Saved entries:
*** Block opens ***

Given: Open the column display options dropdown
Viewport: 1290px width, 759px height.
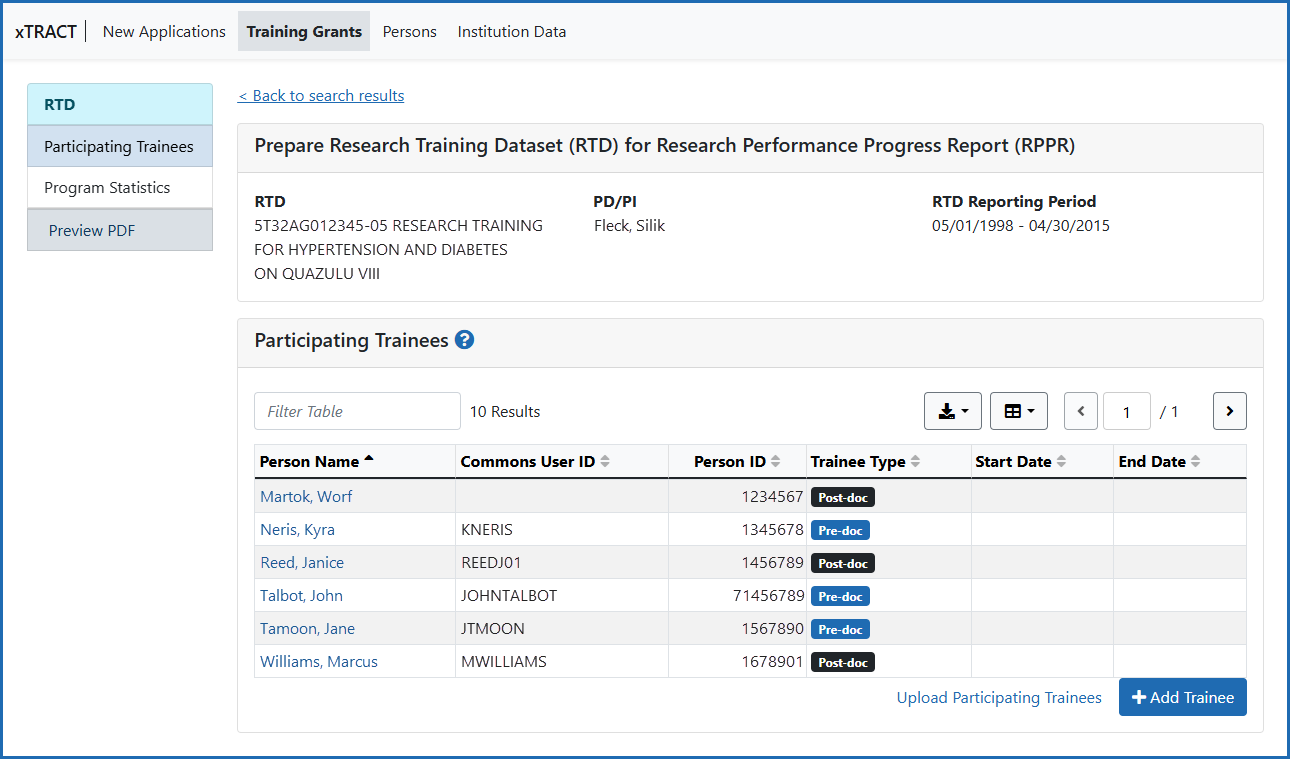Looking at the screenshot, I should pos(1018,411).
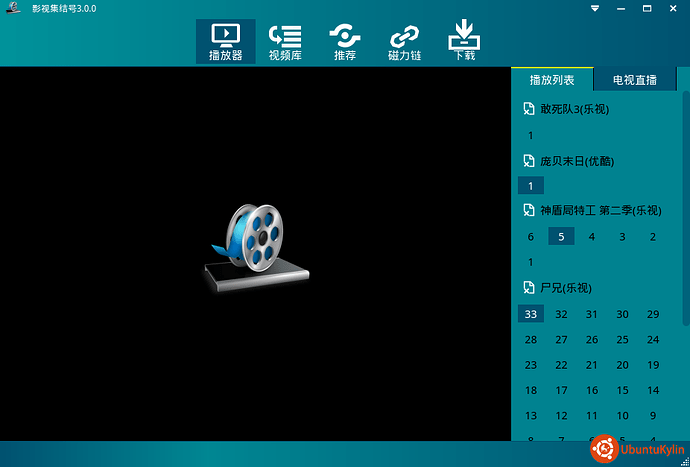Open the title bar dropdown menu arrow

click(595, 8)
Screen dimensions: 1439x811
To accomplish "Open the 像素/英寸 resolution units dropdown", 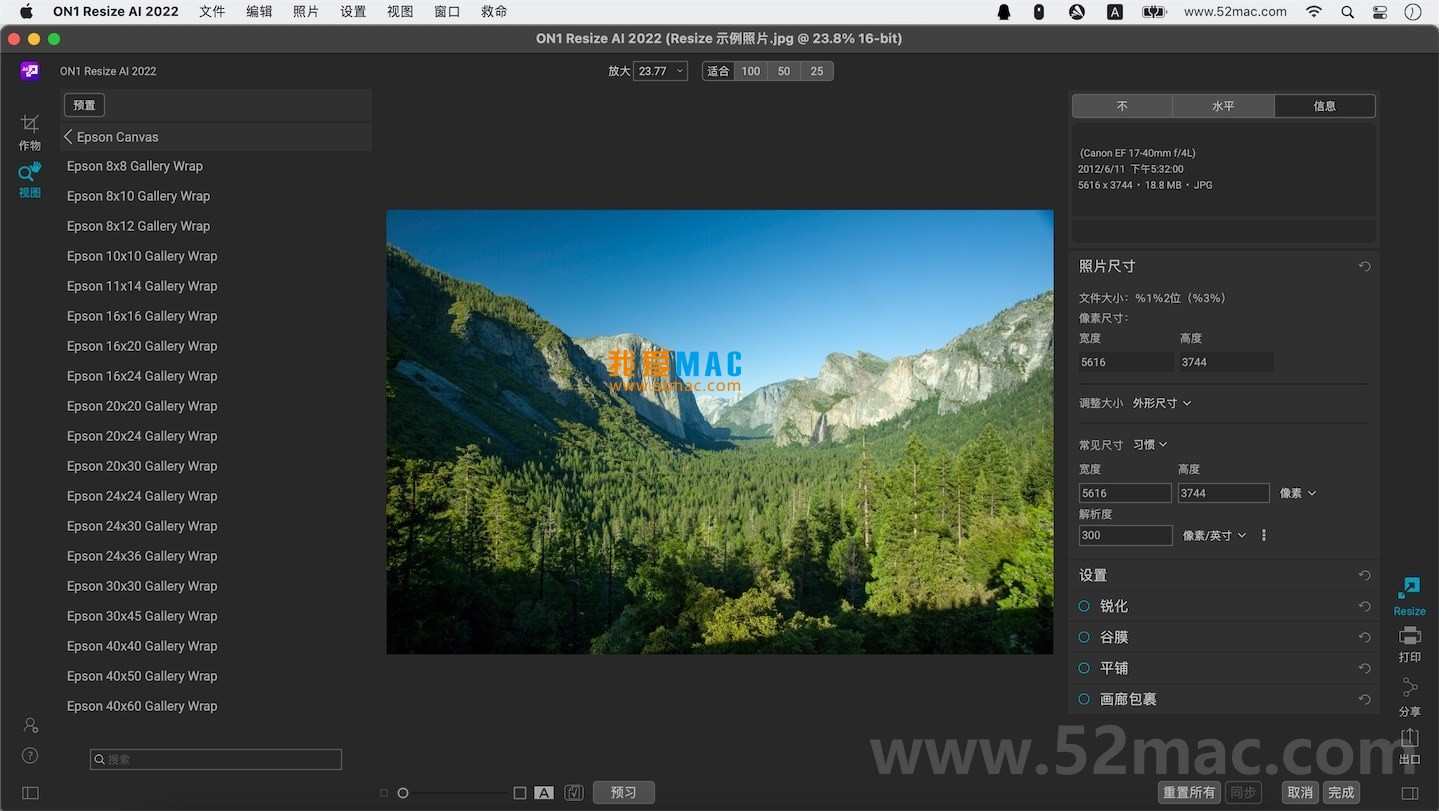I will 1212,535.
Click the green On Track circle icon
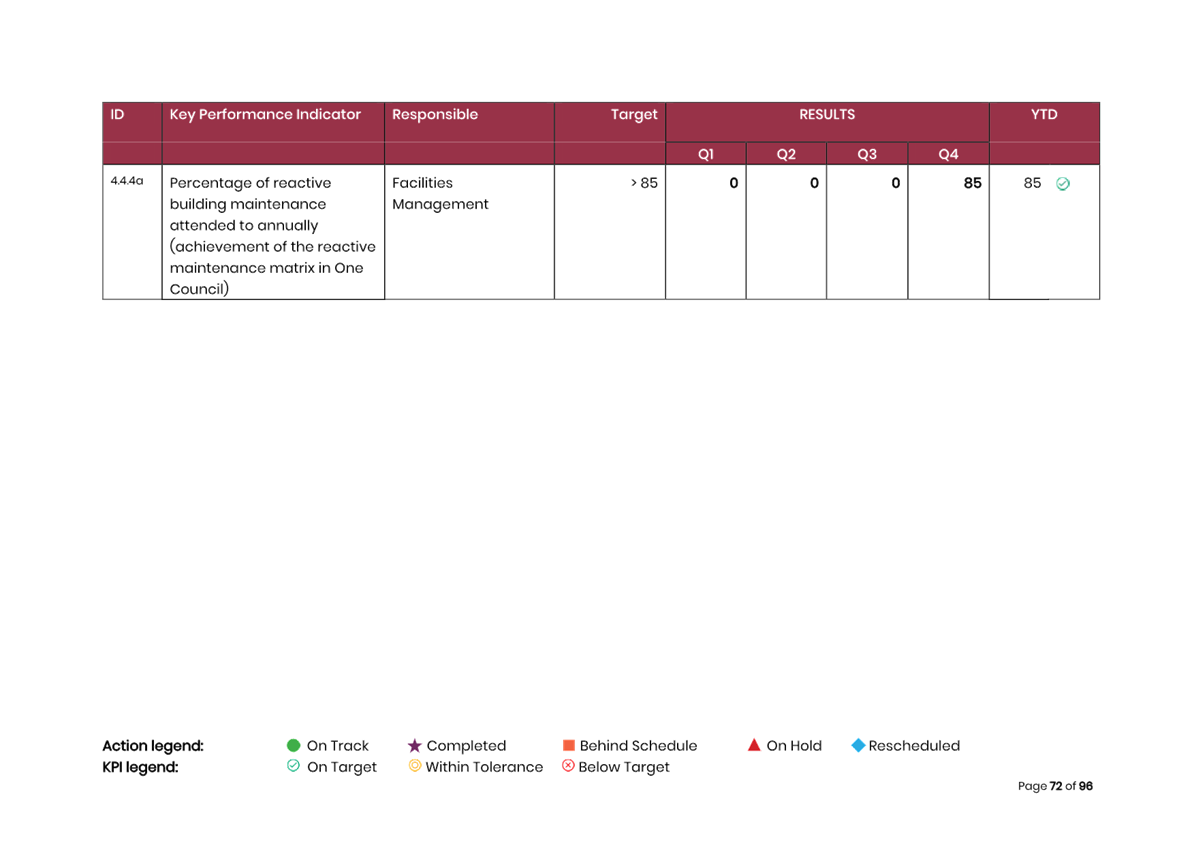This screenshot has width=1194, height=844. pos(293,745)
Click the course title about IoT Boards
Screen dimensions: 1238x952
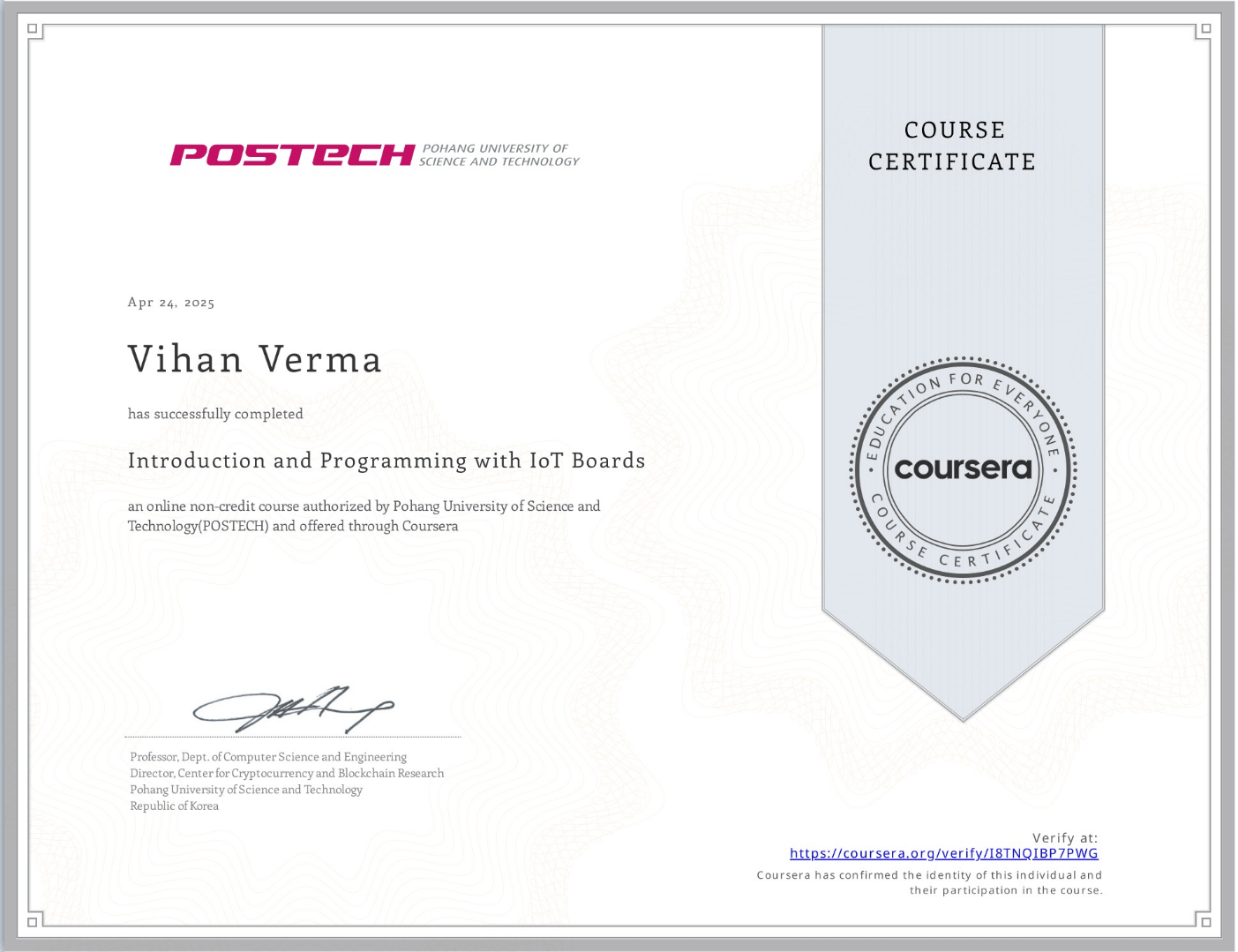coord(386,461)
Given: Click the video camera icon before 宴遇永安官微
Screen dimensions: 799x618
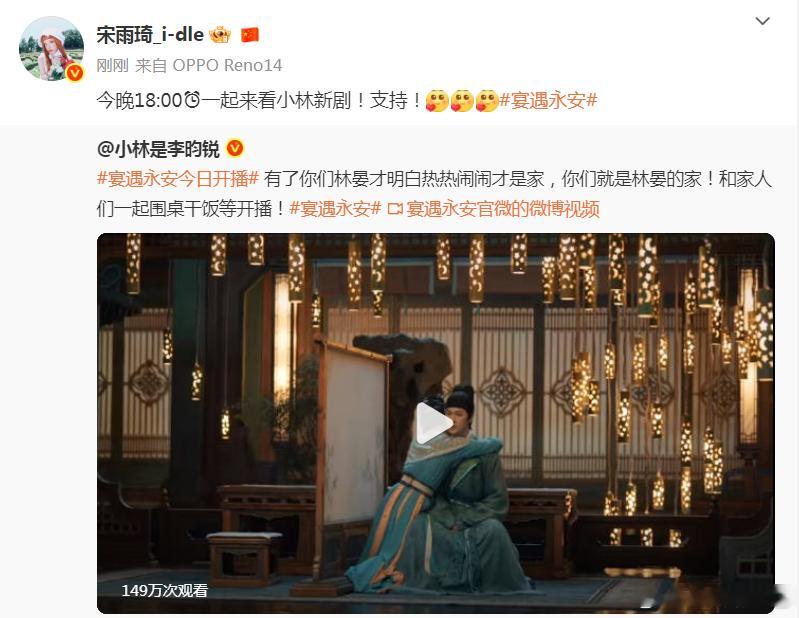Looking at the screenshot, I should [x=395, y=209].
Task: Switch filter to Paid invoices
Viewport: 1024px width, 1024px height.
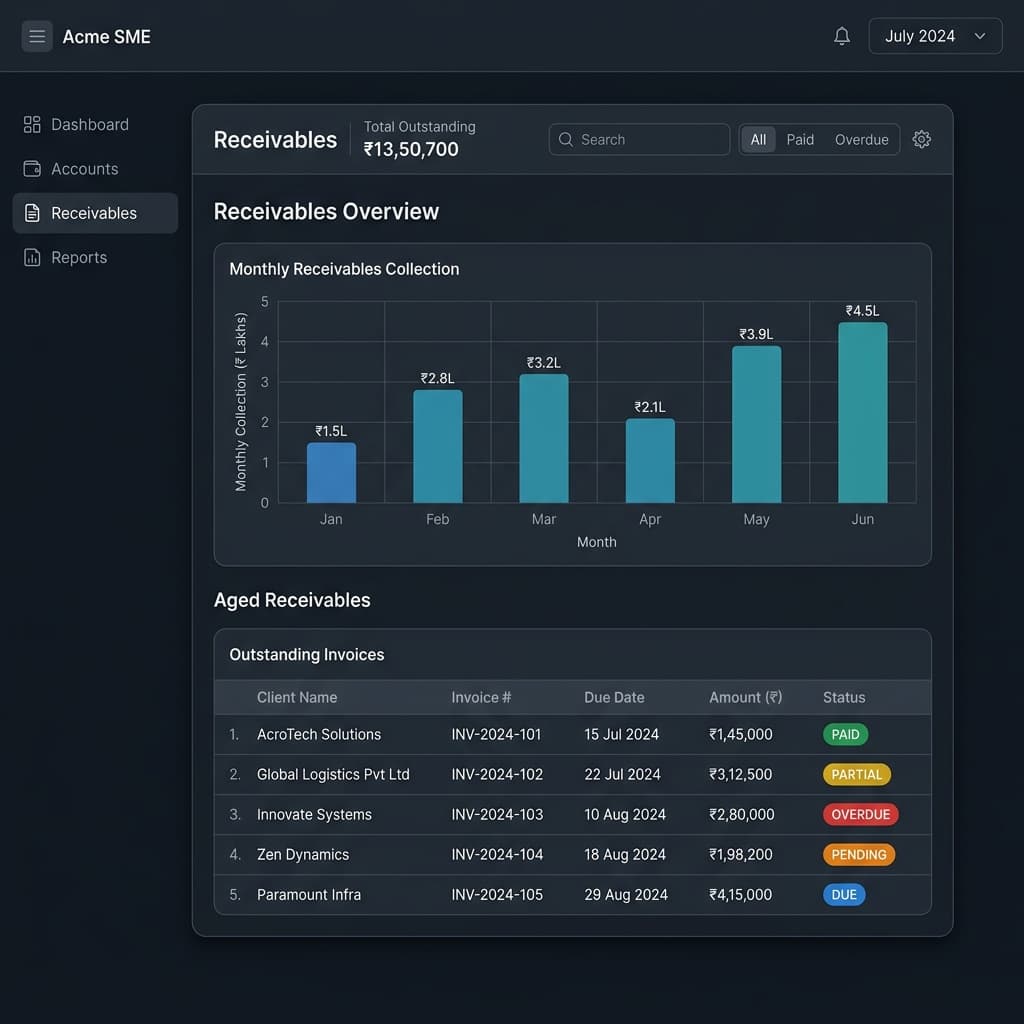Action: (800, 140)
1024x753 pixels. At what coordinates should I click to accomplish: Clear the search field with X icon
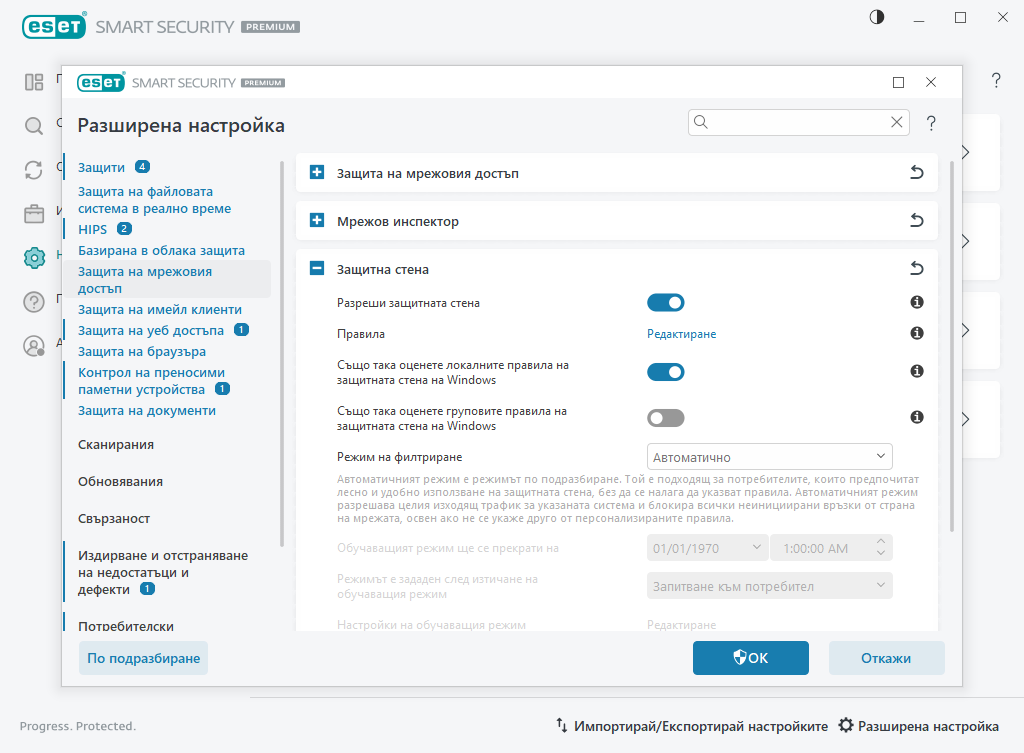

*** Block closes ***

* [Action item]: Among the lines of the preceding data, which ones hold the word "Given"? List them.

* [Exercise output]:
Given: Open the column display options dropdown
Given: Click the video camera icon before 宴遇永安官微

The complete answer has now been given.